LLMMaskedCategorical¶
- class torchrl.modules.LLMMaskedCategorical(logits: Tensor, mask: Tensor, ignore_index: int = - 100)[source]¶
LLM-optimized masked categorical distribution.
This class provides a more memory-efficient approach for LLM training by: 1. Using ignore_index=-100 for log_prob computation (no masking overhead) 2. Using traditional masking for sampling operations
This is particularly beneficial for large vocabulary sizes where masking all logits can be memory-intensive.
- Parameters:
logits (torch.Tensor) – Event log probabilities (unnormalized), shape [B, T, C]. - B: batch size (optional) - T: sequence length - C: vocabulary size (number of classes)
mask (torch.Tensor) –
Boolean mask indicating valid positions/tokens. - If shape [*B, T]: position-level masking. True means the position is valid (all tokens allowed). - If shape [*B, T, C]: token-level masking. True means the token is valid at that position.
Warning
Token-level masking is considerably more memory-intensive than position-level masking. Only use this if you need to mask tokens.
ignore_index (int, optional) – Index to ignore in log_prob computation. Defaults to -100.
- Input shapes:
- Use cases:
- Position-level masking
>>> logits = torch.randn(2, 10, 50000) # [B=2, T=10, C=50000] >>> mask = torch.ones(2, 10, dtype=torch.bool) # [B, T] >>> mask[0, :5] = False # mask first 5 positions of first sequence >>> dist = LLMMaskedCategorical(logits=logits, mask=mask) >>> tokens = torch.randint(0, 50000, (2, 10)) # [B, T] >>> tokens[0, :5] = -100 # set masked positions to ignore_index >>> log_probs = dist.log_prob(tokens) >>> samples = dist.sample() # [B, T]
- Token-level masking
>>> logits = torch.randn(2, 10, 50000) >>> mask = torch.ones(2, 10, 50000, dtype=torch.bool) # [B, T, C] >>> mask[0, :5, :1000] = False # mask first 1000 tokens for first 5 positions >>> dist = LLMMaskedCategorical(logits=logits, mask=mask) >>> tokens = torch.randint(0, 50000, (2, 10)) >>> # Optionally, set tokens at fully-masked positions to ignore_index >>> log_probs = dist.log_prob(tokens) >>> samples = dist.sample() # [B, T]
Notes
For log_prob, tokens must be of shape [B, T] and contain valid token indices (0 <= token < C), or ignore_index for masked/ignored positions.

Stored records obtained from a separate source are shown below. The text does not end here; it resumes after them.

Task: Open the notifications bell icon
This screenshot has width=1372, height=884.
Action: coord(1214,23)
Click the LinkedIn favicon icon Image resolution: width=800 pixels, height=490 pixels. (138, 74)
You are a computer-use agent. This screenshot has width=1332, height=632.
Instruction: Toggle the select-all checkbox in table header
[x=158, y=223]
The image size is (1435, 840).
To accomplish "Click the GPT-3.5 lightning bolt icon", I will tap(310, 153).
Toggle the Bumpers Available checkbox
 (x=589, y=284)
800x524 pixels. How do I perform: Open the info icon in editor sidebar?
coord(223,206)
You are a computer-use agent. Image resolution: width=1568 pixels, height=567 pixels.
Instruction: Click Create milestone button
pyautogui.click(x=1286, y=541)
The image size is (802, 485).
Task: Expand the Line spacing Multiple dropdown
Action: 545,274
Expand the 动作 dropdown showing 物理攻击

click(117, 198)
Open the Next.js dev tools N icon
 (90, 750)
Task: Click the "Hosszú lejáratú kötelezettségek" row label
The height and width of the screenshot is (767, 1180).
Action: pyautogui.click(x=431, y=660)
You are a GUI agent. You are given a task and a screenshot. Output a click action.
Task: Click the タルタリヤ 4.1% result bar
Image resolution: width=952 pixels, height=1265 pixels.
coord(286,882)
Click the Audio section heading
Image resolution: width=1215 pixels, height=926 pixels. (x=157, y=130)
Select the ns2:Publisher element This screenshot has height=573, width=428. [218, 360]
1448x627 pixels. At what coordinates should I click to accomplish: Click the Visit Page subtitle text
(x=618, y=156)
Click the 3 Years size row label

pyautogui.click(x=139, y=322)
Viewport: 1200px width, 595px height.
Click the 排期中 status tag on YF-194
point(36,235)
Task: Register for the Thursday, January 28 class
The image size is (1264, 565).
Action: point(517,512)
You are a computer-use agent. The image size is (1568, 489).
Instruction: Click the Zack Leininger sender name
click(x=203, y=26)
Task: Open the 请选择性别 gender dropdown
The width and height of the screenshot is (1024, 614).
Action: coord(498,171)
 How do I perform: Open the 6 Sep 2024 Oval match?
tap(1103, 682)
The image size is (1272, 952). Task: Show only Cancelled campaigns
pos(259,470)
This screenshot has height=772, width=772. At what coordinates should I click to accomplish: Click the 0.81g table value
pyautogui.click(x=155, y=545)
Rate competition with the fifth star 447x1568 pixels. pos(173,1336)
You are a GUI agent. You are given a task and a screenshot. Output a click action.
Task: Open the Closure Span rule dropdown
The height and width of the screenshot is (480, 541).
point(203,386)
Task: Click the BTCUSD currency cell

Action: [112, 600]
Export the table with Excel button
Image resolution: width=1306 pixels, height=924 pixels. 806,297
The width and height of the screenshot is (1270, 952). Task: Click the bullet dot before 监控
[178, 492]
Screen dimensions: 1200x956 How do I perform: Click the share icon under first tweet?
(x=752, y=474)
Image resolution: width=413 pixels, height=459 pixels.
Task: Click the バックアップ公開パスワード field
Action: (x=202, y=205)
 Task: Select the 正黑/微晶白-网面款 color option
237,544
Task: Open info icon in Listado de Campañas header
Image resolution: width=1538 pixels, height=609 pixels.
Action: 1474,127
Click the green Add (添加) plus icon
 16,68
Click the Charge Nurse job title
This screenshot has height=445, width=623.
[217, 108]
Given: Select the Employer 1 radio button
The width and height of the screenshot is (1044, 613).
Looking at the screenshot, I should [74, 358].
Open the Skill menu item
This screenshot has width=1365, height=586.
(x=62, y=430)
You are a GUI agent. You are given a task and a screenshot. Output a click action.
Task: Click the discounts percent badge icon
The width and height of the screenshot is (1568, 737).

For token-level masking, if a token is masked at a given position, log_prob will return -inf for that entry.
For position-level masking, if a position is masked (ignore_index), log_prob will return 0.0 for that entry (correct for cross-entropy loss).
Sampling always respects the mask (masked tokens/positions are never sampled).
All documented use cases are covered by tests in test_distributions.py.
- log_prob(value: Tensor) Tensor [source]¶
Compute log probabilities using ignore_index approach.
This is memory-efficient as it doesn’t require masking the logits. The value tensor should use ignore_index for masked positions.
- property masked_dist: Categorical¶
Get the masked distribution for sampling operations.
- property position_level_masking: bool¶
Whether the mask is position-level (True) or token-level (False).
- rsample(sample_shape: torch.Size | Sequence[int] | None = None) torch.Tensor [source]¶
Reparameterized sampling using masked logits.
- sample(sample_shape: torch.Size | Sequence[int] | None = None) torch.Tensor [source]¶
Sample from the distribution using masked logits.